Integrating machine learning and biosensors in microfluidic devices: A review

Microfluidic devices are increasingly widespread in the literature, being applied to numerous exciting applications, from chemical research to Point-of-Care devices, passing through drug development and clinical scenarios. Setting up these microenvironments, however, introduces the necessity of locally controlling the variables involved in the phenomena under investigation. For this reason, the literature has deeply explored the possibility of introducing sensing elements to investigate the physical quantities and the biochemical concentration inside microfluidic devices. Biosensors, particularly, are well known for their high accuracy, selectivity, and responsiveness.
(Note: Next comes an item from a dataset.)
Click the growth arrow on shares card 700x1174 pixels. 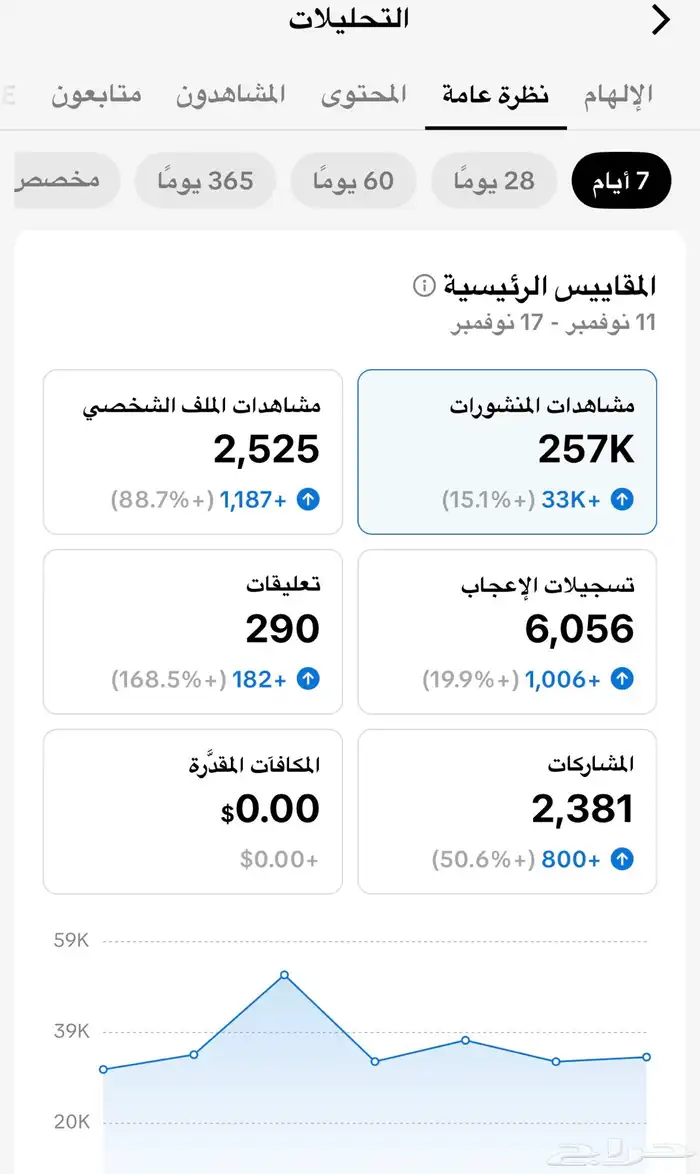tap(621, 858)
However, their signals could be challenging to interpret and must be carefully analysed to carry out the correct information. In addition, proper data analysis has been demonstrated even to increase biosensors' mentioned qualities. To this regard, machine learning algorithms are undoubtedly among the most suitable approaches to undertake this job, automatically learning from data and highlighting biosensor signals' characteristics at best. Interestingly, it was also demonstrated to benefit microfluidic devices themselves, in a new paradigm that the literature is starting to name "intelligent microfluidics", ideally closing this benefic interaction among these disciplines. This review aims to demonstrate the advantages of the triad paradigm microfluidics-biosensors-machine learning, which is still little used but has a great perspective. After briefly describing the single entities, the different sections will demonstrate the benefits of the dual interactions, highlighting the applications where the reviewed triad paradigm was employed.